• [TASK INSTRUCTIONS] Please reproduce the records, omitting nothing and changing nothing.
***** STUDY MATERIAL
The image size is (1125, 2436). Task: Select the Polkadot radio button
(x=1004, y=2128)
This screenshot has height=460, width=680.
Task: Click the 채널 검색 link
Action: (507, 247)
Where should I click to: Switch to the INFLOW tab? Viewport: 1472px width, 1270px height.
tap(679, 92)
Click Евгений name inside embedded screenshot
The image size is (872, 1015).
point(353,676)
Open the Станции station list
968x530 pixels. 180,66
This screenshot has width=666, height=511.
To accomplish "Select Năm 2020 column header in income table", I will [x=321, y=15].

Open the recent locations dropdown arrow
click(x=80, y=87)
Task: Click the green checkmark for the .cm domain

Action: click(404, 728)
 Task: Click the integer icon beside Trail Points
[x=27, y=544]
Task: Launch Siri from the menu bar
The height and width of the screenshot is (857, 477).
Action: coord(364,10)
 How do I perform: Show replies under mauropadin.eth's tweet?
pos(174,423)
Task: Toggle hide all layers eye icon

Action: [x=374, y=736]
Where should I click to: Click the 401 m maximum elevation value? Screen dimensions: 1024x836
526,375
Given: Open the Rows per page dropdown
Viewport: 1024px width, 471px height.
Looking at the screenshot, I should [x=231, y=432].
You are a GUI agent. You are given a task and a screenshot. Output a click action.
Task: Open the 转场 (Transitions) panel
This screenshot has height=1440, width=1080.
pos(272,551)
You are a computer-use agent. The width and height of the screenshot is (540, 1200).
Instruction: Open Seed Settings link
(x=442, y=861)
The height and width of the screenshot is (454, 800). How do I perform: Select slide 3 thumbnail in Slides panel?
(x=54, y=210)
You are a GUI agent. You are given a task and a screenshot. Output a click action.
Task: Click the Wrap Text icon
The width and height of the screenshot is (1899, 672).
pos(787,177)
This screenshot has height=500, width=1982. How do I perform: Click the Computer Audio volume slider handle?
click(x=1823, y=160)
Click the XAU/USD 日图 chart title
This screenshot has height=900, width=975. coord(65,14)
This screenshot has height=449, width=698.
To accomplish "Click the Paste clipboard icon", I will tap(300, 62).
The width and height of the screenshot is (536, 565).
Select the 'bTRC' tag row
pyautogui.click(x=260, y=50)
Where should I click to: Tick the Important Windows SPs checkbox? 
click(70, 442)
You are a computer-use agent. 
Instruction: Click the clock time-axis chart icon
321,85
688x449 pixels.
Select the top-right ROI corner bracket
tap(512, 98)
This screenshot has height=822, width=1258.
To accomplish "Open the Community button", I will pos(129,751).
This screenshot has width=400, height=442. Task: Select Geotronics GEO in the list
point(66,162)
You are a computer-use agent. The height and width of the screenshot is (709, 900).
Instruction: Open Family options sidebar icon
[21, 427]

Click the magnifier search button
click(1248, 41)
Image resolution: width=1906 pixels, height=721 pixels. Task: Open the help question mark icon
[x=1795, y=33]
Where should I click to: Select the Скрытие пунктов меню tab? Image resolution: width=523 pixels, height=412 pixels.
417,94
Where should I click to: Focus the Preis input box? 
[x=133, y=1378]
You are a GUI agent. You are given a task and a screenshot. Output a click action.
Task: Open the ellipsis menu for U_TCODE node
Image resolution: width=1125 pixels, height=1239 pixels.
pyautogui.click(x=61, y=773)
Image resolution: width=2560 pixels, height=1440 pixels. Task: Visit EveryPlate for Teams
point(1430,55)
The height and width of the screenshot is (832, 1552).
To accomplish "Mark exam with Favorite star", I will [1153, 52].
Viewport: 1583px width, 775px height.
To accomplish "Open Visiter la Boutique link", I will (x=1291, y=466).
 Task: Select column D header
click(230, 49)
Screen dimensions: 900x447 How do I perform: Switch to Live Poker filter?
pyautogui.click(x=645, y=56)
**********
• [ANSWER TO THIS TASK]
The image size is (1125, 2436). Task: Select the Polkadot radio button
(x=1004, y=2128)
This screenshot has height=460, width=680.
Task: Click the 채널 검색 link
Action: (507, 247)
Where should I click to: Switch to the INFLOW tab? Viewport: 1472px width, 1270px height.
tap(679, 92)
Click Евгений name inside embedded screenshot
The image size is (872, 1015).
point(353,676)
Open the Станции station list
968x530 pixels. 180,66
This screenshot has width=666, height=511.
To accomplish "Select Năm 2020 column header in income table", I will [x=321, y=15].

Open the recent locations dropdown arrow
click(x=80, y=87)
Task: Click the green checkmark for the .cm domain

Action: click(404, 728)
 Task: Click the integer icon beside Trail Points
[x=27, y=544]
Task: Launch Siri from the menu bar
The height and width of the screenshot is (857, 477).
Action: coord(364,10)
 How do I perform: Show replies under mauropadin.eth's tweet?
pos(174,423)
Task: Toggle hide all layers eye icon

Action: [x=374, y=736]
Where should I click to: Click the 401 m maximum elevation value? Screen dimensions: 1024x836
526,375
Given: Open the Rows per page dropdown
Viewport: 1024px width, 471px height.
Looking at the screenshot, I should [x=231, y=432].
You are a GUI agent. You are given a task and a screenshot. Output a click action.
Task: Open the 转场 (Transitions) panel
This screenshot has height=1440, width=1080.
pos(272,551)
You are a computer-use agent. The width and height of the screenshot is (540, 1200).
Instruction: Open Seed Settings link
(x=442, y=861)
The height and width of the screenshot is (454, 800). How do I perform: Select slide 3 thumbnail in Slides panel?
(x=54, y=210)
You are a GUI agent. You are given a task and a screenshot. Output a click action.
Task: Click the Wrap Text icon
The width and height of the screenshot is (1899, 672).
pos(787,177)
This screenshot has height=500, width=1982. How do I perform: Click the Computer Audio volume slider handle?
click(x=1823, y=160)
Click the XAU/USD 日图 chart title
This screenshot has height=900, width=975. coord(65,14)
This screenshot has height=449, width=698.
To accomplish "Click the Paste clipboard icon", I will tap(300, 62).
The width and height of the screenshot is (536, 565).
Select the 'bTRC' tag row
pyautogui.click(x=260, y=50)
Where should I click to: Tick the Important Windows SPs checkbox? 
click(70, 442)
You are a computer-use agent. 
Instruction: Click the clock time-axis chart icon
321,85
688x449 pixels.
Select the top-right ROI corner bracket
tap(512, 98)
This screenshot has height=822, width=1258.
To accomplish "Open the Community button", I will pos(129,751).
This screenshot has width=400, height=442. Task: Select Geotronics GEO in the list
point(66,162)
You are a computer-use agent. The height and width of the screenshot is (709, 900).
Instruction: Open Family options sidebar icon
[21, 427]

Click the magnifier search button
click(1248, 41)
Image resolution: width=1906 pixels, height=721 pixels. Task: Open the help question mark icon
[x=1795, y=33]
Where should I click to: Select the Скрытие пунктов меню tab? Image resolution: width=523 pixels, height=412 pixels.
417,94
Where should I click to: Focus the Preis input box? 
[x=133, y=1378]
You are a GUI agent. You are given a task and a screenshot. Output a click action.
Task: Open the ellipsis menu for U_TCODE node
Image resolution: width=1125 pixels, height=1239 pixels.
pyautogui.click(x=61, y=773)
Image resolution: width=2560 pixels, height=1440 pixels. Task: Visit EveryPlate for Teams
point(1430,55)
The height and width of the screenshot is (832, 1552).
To accomplish "Mark exam with Favorite star", I will [1153, 52].
Viewport: 1583px width, 775px height.
To accomplish "Open Visiter la Boutique link", I will (x=1291, y=466).
 Task: Select column D header
click(230, 49)
Screen dimensions: 900x447 How do I perform: Switch to Live Poker filter?
pyautogui.click(x=645, y=56)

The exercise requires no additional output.